Only much later, long after you made true on your promise to stab Zachariah in the face, after you've been walking down the hallway with the pictures of Ben and his Gran more times than you can count, some day in winter when you wake to a snow-covered world and for some reason don't feel half-dead with grief anymore, only then do you throw back the tarp and unearth it from a dusty corner of your weapon's cache.

"That's my Mum," you say to Lisa because she's come up behind you with a whiff of cold air, groceries dropped on the kitchen counter. You should have helped her, but instead you're sitting there, dumbstruck, running your fingertips over the photo like somehow you might be able to wipe away the grey and the stillness of it.

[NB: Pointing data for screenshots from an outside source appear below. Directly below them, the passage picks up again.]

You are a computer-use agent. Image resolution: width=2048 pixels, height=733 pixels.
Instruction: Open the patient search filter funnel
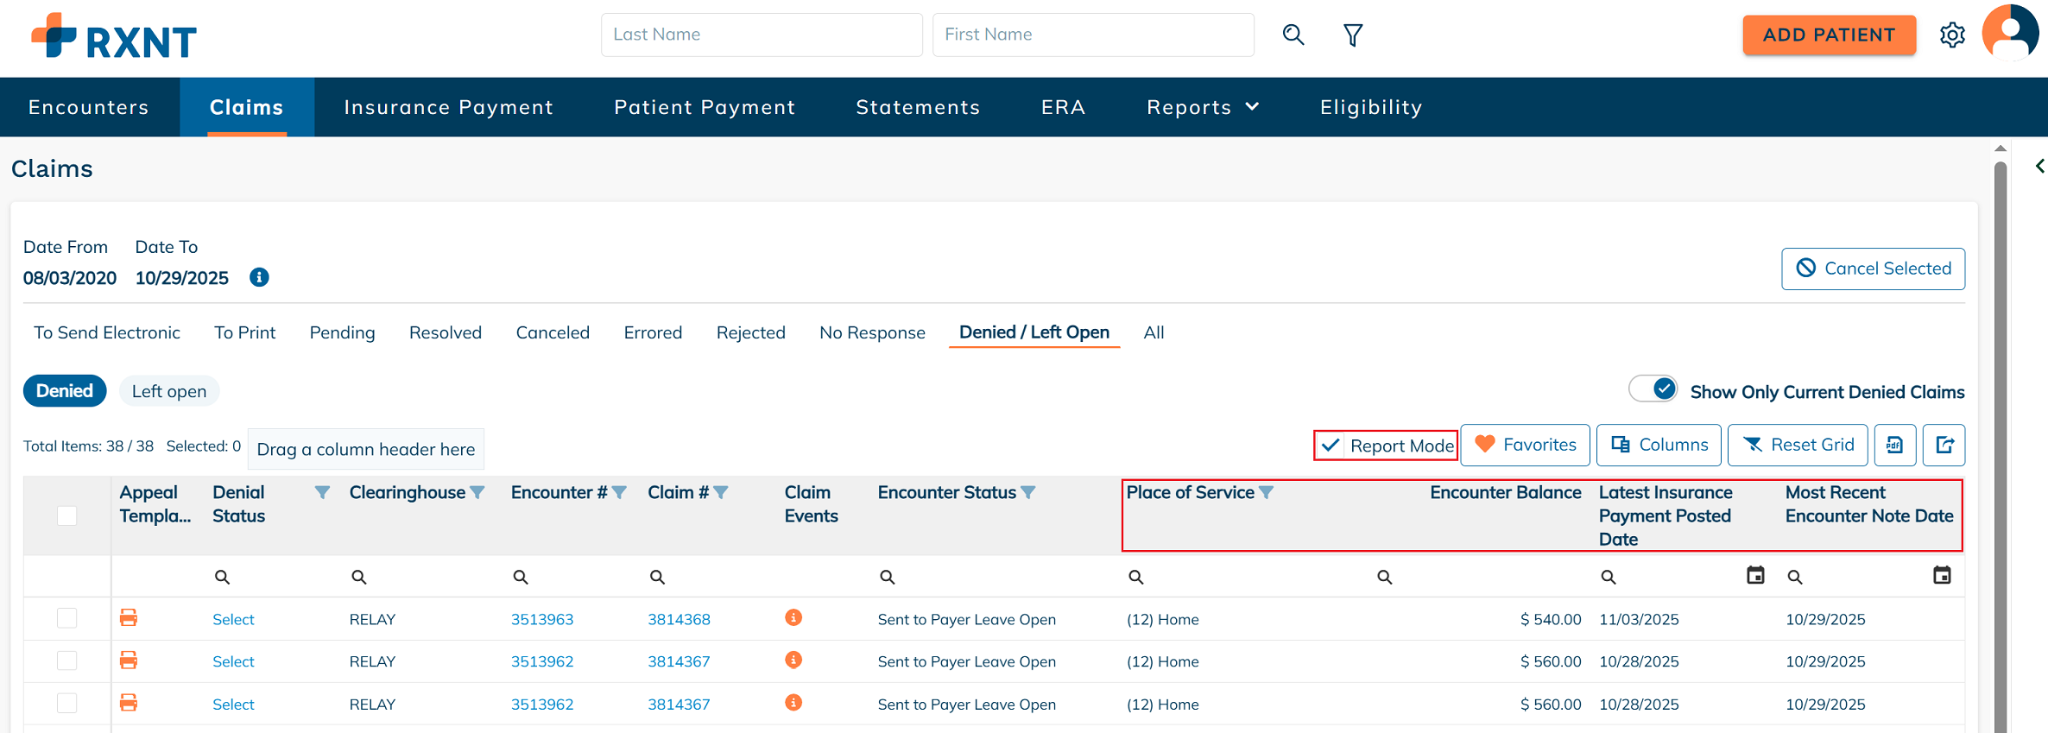[1352, 35]
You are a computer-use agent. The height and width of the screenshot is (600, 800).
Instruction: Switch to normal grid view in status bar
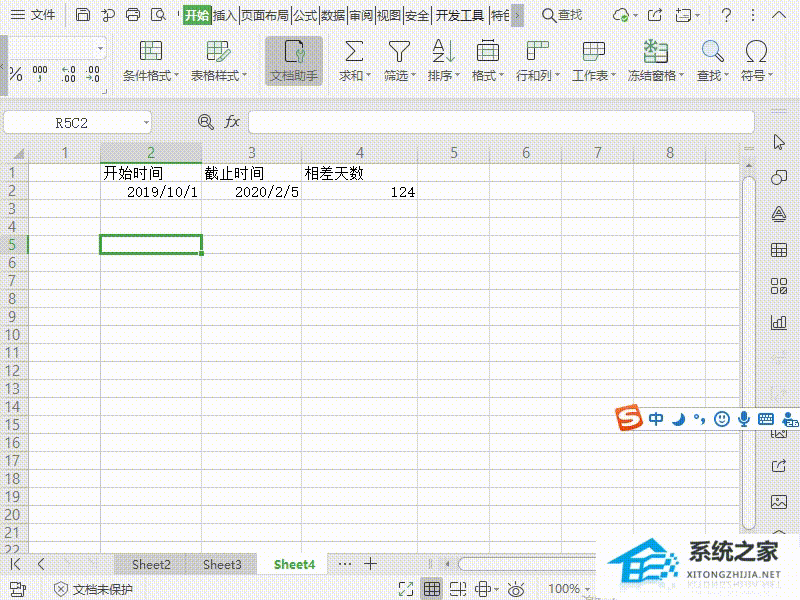(x=432, y=589)
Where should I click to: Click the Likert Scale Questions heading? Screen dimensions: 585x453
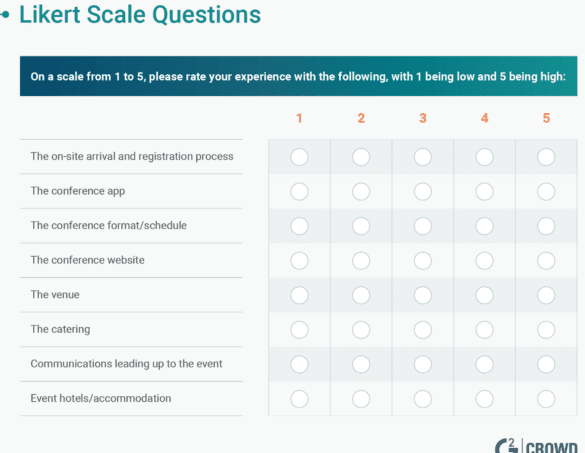point(140,15)
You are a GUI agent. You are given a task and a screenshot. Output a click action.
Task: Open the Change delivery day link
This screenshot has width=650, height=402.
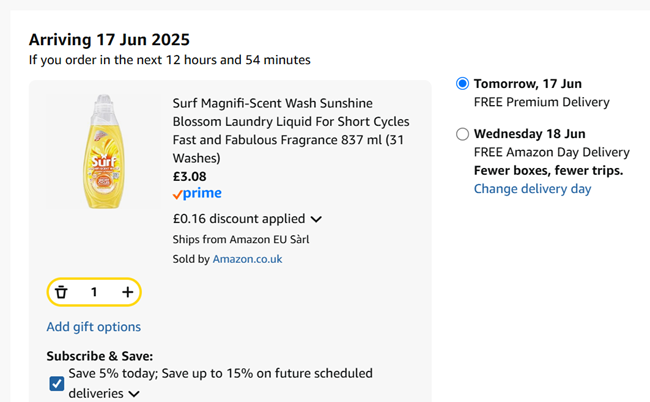coord(532,189)
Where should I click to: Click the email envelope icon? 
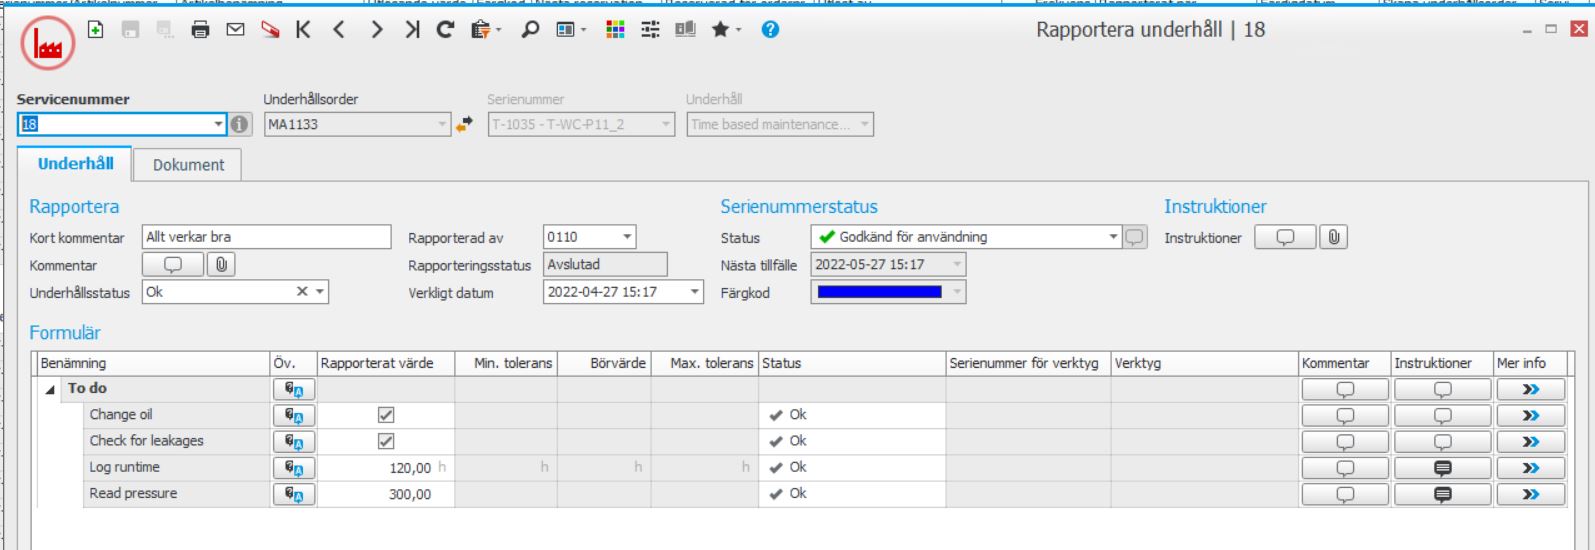point(232,31)
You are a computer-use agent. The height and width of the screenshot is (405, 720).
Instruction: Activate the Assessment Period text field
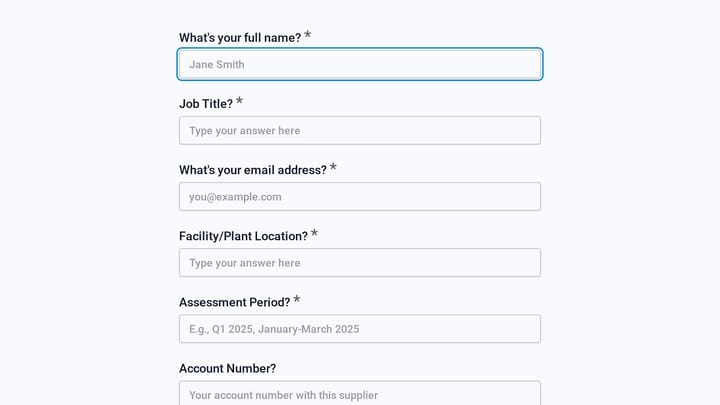360,329

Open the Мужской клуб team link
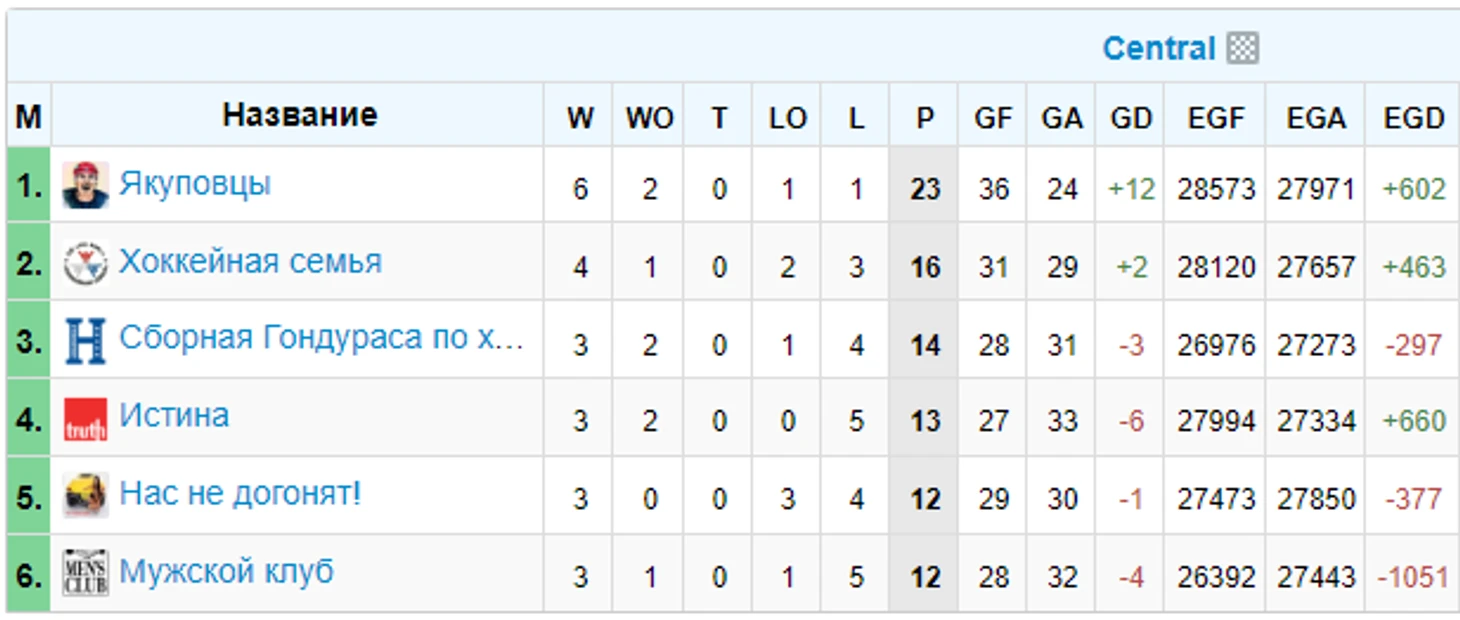pyautogui.click(x=226, y=572)
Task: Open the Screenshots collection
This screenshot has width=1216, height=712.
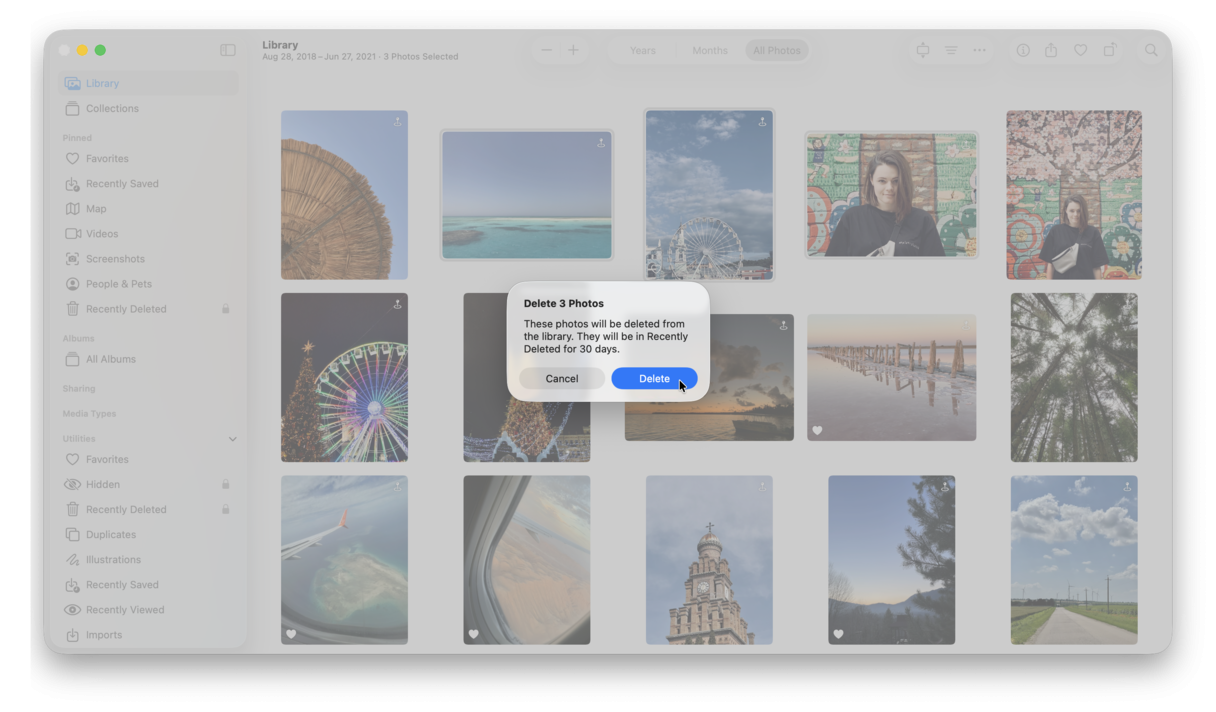Action: (113, 258)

Lisa slides in beside you on the couch and calms your shaky hand.

"She's beautiful," she says after a moment. "You have her eyes."

This right here is what Mum would have wanted for you. You remind yourself of this. Then you dry your sorry eyes and put on your best smile.

"Hey Liz," you say. "Come here."

- 5

You're not sure what comes over you the day you drive off. "I'll be back in a day or so," you tell Sam and shut the door before he can ask where you're going. There's a ping of guilt all right that you swallow down. Besides, it's not like you know.

Out on the road, you dial Benny's number, and if you were the type, you'd say a prayer right now that he hasn't trashed his phone. It rings once, twice, then goes to voicemail. You leave a message, he better stock up on beer and tell you which direction you got to turn your nose.

Since there's nothing to do but wait, you eventually decide to take care of provisions yourself, and by the time you slide back into the driver's seat, a cooler full of AB positive in the trunk, you've got a voicemail with an address. Hearing Benny's drawl again is enough to make you laugh.

It's a four hour drive, and the sun's high and the road smooth and you make plans of treating your car to a new set of speakers. The old ones are tinny now that your ears are getting accustomed to the warmer sound of vinyl.

At the end of a service road that it takes you twenty minutes to find, Benny's holed up in the poorest excuse of a cabin you've seen in a while. "It's all right," he'll mention later. "Man like me knows how to get by."

He's waiting for you outside, under the shade of a sprawling tree. "That car of yours is making enough noise to wake the dead," he says for a welcome and before you even get around to telling him how that fits just right, doesn't it, he's already grabbed you in some bone-crushing hug. "It's good to see you, brother."

You got the sun in your eyes, and you can feel Benny's laughter against your shoulder, and you smack him on the back and then hold on. "It's been too long."